Generally, the first category is most common. This is because it gives certainty to the tenant for the longevity of their use of the premises. Additionally, it gives security to the landlord, knowing that they will not be stuck with a problematic tenant. This is so long as the renewal criteria are specific enough.
TIP: Any renewal criteria should have a clear commercial or legal metric and not be ambiguous or difficult to measure.
Tenant's Obligations in Renewal
In most circumstances, exercising the option to renew will have a few key steps for tenants. This includes that the tenant must:
- notify the landlord (or its agent) whether they want to exercise the option during a specified window of time. This is usually around six or three months before expiry, depending on the lease. Further, this notice is usually given in writing;
- comply with any of the pre-agreed criteria for the renewal to go ahead. This may include refurbishing the premises (if a cost estimate is properly disclosed), ensuring all rent, outgoings and other payments are up-to-date, or agreeing to a change or review rent; and
- avoid being in breach or default of the lease, up until the expiry of the initial term.
Landlord's Obligations in Renewal
Once the landlord receives notice (during the valid period) that the tenant wants to renew the lease, the landlord should either prepare a:
- renewal lease for the further term to commence as the initial term expires and facilitate signing by the tenant; or
- document varying or extending the current lease, and incorporating any agreed changes.
They should also ensure both the tenant and landlord comply with any of their respective obligations prior to the expiry.
Important: In retail leases, the landlords and tenants may also need to issue updated disclosure statements (according to requirements of the State or Territory).
What Can Change Upon Renewal?
Generally, the renewed lease will contain the same or very similar legal obligations for both the landlord and tenant but with slightly updated commercial terms. Unlike an extension and variation of the lease, a renewal is technically a new legal agreement. However, the renewed lease must adhere to any pre-set conditions. As such, landlords cannot make drastic changes at their discretion, as if they were entering into a completely new lease with new tenants. Any pre-agreed conditions that form part of the option to renew (such as a market or independent rent review) will apply and are binding upon the tenant and landlord.
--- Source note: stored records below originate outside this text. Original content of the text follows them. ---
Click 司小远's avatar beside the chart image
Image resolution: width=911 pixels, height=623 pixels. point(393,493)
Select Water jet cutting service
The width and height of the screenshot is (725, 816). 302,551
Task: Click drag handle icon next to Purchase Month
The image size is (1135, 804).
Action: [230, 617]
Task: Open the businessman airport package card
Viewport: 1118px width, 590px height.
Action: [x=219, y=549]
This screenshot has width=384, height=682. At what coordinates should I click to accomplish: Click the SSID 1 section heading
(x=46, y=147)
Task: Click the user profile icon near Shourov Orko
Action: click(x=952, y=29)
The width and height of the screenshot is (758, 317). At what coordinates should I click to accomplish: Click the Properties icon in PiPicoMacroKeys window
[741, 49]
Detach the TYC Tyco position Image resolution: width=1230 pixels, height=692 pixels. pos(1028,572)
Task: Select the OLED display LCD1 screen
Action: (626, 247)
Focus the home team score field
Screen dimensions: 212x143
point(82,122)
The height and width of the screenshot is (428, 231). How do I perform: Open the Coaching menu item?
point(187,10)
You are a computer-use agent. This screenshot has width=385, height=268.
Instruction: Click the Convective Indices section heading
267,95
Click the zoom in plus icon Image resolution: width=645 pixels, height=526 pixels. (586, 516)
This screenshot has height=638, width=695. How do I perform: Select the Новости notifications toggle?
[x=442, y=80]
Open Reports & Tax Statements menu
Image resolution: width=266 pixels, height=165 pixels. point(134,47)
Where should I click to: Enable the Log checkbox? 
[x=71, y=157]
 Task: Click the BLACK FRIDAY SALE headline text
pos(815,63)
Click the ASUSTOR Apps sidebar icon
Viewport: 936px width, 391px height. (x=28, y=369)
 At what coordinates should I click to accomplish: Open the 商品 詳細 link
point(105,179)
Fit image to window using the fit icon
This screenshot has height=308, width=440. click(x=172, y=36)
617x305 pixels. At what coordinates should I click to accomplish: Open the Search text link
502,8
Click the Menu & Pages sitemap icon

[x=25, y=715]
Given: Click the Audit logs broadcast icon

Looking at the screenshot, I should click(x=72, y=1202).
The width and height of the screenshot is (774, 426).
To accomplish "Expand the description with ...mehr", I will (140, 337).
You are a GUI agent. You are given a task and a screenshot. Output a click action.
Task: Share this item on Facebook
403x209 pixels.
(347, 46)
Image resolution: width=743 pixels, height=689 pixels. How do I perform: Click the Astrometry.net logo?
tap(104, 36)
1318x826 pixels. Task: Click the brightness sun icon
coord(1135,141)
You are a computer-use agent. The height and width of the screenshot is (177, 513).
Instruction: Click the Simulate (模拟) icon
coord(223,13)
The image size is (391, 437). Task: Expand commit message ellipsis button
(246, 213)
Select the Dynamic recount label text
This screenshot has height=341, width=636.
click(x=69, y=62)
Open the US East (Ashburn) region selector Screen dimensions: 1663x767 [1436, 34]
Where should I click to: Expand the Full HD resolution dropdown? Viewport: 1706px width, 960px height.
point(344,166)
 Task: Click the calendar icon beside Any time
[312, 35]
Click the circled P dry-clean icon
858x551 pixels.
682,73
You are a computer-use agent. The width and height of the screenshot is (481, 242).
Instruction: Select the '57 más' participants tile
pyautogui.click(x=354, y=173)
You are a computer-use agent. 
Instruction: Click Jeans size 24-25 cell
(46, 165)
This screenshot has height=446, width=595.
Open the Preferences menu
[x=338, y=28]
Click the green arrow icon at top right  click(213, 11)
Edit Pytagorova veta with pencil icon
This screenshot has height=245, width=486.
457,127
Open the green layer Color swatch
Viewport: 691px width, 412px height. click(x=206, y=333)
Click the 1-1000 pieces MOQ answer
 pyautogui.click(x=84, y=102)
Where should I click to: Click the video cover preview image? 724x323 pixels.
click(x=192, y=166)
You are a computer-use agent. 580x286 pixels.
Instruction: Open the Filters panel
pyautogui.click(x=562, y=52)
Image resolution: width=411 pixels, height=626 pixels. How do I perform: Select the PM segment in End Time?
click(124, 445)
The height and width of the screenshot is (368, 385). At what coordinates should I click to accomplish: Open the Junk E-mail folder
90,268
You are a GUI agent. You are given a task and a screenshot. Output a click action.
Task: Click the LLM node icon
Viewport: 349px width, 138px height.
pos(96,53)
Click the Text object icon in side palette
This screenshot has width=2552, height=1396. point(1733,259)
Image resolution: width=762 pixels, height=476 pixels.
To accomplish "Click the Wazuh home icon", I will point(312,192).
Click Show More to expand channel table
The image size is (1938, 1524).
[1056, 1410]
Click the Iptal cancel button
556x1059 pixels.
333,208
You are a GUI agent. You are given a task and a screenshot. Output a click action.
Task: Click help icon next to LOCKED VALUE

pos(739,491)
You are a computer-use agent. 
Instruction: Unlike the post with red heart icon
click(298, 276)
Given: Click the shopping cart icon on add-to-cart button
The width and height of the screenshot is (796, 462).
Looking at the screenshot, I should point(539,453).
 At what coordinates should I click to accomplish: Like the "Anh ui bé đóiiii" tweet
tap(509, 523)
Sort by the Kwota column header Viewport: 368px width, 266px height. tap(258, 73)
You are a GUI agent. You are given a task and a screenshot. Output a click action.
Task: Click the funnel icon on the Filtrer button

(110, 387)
This is unless there is mutual agreement to change them.
However, landlords and tenants can still negotiate with each other to vary any terms of the lease upon renewal. This applies even if it was previously agreed and includes:
- changing the rent;
- varying the renewal term;
- altering obligations regarding refurbishment, repairs and maintenance; or
- introducing other special conditions to better suit their current circumstances.
For example, a tenant may want the ability to reduce the length of the renewal term due to a change in their commercial circumstances at the time of renewal. They will negotiate with the landlord on how this will work. The landlord may decide to agree to such a condition so long as they are compensated for the early exit and if continuing the commercial relationship for the further term is beneficial for them.
Exercising an option to renew a commercial or retail lease is usually straightforward, but it can become complicated if you are not aware of the process. It is key that tenants understand:
- their general rights to renew the lease;
- what steps they need to take to exercise the option to renew;
- any criteria associated with the option; and
- any clear deadlines for providing notice to the landlord.